= Beginning of Section =
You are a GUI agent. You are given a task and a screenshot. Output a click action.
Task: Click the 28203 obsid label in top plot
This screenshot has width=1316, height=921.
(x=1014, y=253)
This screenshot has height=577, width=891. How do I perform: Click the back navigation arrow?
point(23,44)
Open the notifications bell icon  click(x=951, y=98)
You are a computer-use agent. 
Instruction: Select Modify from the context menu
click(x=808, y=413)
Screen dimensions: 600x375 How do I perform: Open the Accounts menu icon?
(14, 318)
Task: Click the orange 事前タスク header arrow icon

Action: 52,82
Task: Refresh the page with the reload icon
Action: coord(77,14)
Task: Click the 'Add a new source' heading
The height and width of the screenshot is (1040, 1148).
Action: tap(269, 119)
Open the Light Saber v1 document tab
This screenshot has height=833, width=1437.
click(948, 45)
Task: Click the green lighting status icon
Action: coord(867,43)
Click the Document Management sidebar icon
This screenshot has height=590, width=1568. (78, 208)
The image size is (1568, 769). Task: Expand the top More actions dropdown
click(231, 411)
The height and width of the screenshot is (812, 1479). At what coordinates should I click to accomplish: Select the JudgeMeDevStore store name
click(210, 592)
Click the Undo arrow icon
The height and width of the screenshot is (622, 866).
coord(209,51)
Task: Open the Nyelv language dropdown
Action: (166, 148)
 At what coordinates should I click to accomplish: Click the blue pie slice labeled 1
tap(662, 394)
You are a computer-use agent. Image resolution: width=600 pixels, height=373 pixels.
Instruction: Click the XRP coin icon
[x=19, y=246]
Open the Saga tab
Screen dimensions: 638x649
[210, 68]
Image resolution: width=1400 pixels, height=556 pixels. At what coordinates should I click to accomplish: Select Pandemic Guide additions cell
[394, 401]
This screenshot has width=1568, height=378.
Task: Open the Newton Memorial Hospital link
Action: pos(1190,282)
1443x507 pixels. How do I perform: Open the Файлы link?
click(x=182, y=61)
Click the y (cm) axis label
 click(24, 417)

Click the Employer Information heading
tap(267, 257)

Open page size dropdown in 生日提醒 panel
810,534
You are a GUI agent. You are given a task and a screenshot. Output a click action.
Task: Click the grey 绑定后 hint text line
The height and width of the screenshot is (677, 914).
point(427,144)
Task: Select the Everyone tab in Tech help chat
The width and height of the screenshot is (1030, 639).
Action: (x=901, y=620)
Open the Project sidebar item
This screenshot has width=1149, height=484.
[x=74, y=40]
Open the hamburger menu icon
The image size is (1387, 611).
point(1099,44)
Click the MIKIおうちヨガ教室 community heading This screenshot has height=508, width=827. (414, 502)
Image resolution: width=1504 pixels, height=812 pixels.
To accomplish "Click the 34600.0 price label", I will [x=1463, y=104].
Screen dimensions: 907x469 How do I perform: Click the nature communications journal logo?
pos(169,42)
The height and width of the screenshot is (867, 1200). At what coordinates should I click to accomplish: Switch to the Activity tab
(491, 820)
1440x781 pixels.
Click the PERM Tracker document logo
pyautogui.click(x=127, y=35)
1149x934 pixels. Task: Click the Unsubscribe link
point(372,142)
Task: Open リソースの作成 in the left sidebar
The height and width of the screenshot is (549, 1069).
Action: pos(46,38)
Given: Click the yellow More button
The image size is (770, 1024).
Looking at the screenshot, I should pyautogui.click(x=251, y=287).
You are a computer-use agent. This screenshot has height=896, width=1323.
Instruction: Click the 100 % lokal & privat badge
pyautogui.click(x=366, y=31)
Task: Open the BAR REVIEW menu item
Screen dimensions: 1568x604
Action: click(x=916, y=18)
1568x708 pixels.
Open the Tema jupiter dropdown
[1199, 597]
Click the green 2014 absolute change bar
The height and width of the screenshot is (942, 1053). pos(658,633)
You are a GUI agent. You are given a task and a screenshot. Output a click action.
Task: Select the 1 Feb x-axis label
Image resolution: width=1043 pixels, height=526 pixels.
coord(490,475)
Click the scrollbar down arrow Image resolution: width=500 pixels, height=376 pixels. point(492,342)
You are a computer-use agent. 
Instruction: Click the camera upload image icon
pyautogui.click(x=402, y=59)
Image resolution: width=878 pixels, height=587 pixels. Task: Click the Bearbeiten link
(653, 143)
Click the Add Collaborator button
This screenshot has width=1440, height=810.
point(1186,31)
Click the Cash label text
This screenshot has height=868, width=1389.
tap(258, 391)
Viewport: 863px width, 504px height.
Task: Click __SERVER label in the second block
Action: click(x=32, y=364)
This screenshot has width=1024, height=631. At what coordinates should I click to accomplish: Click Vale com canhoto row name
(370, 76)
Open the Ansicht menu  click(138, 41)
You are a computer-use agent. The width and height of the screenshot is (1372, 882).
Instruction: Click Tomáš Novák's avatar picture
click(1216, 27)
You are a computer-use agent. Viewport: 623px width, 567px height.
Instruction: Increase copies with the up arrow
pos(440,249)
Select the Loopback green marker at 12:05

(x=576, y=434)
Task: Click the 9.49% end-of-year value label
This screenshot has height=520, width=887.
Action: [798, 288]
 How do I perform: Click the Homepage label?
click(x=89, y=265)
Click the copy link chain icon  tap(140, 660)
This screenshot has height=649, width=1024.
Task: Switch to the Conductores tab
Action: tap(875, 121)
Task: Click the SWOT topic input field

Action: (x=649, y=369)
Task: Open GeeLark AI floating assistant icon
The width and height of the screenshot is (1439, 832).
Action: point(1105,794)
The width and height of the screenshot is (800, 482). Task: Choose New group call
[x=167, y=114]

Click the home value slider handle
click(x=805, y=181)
= End of Section =
:: PROBLEM DESCRIPTION ::
From the records above, reproduce exactly the lines from the one with "Click the Employer Information heading" to the one with "Given: Click the yellow More button", both included, and no others.

:: TASK SOLUTION ::
Click the Employer Information heading
tap(267, 257)

Open page size dropdown in 生日提醒 panel
810,534
You are a GUI agent. You are given a task and a screenshot. Output a click action.
Task: Click the grey 绑定后 hint text line
The height and width of the screenshot is (677, 914).
point(427,144)
Task: Select the Everyone tab in Tech help chat
The width and height of the screenshot is (1030, 639).
Action: (x=901, y=620)
Open the Project sidebar item
This screenshot has width=1149, height=484.
[x=74, y=40]
Open the hamburger menu icon
The image size is (1387, 611).
point(1099,44)
Click the MIKIおうちヨガ教室 community heading This screenshot has height=508, width=827. (414, 502)
Image resolution: width=1504 pixels, height=812 pixels.
To accomplish "Click the 34600.0 price label", I will [x=1463, y=104].
Screen dimensions: 907x469 How do I perform: Click the nature communications journal logo?
pos(169,42)
The height and width of the screenshot is (867, 1200). At what coordinates should I click to accomplish: Switch to the Activity tab
(491, 820)
1440x781 pixels.
Click the PERM Tracker document logo
pyautogui.click(x=127, y=35)
1149x934 pixels. Task: Click the Unsubscribe link
point(372,142)
Task: Open リソースの作成 in the left sidebar
The height and width of the screenshot is (549, 1069).
Action: pos(46,38)
Given: Click the yellow More button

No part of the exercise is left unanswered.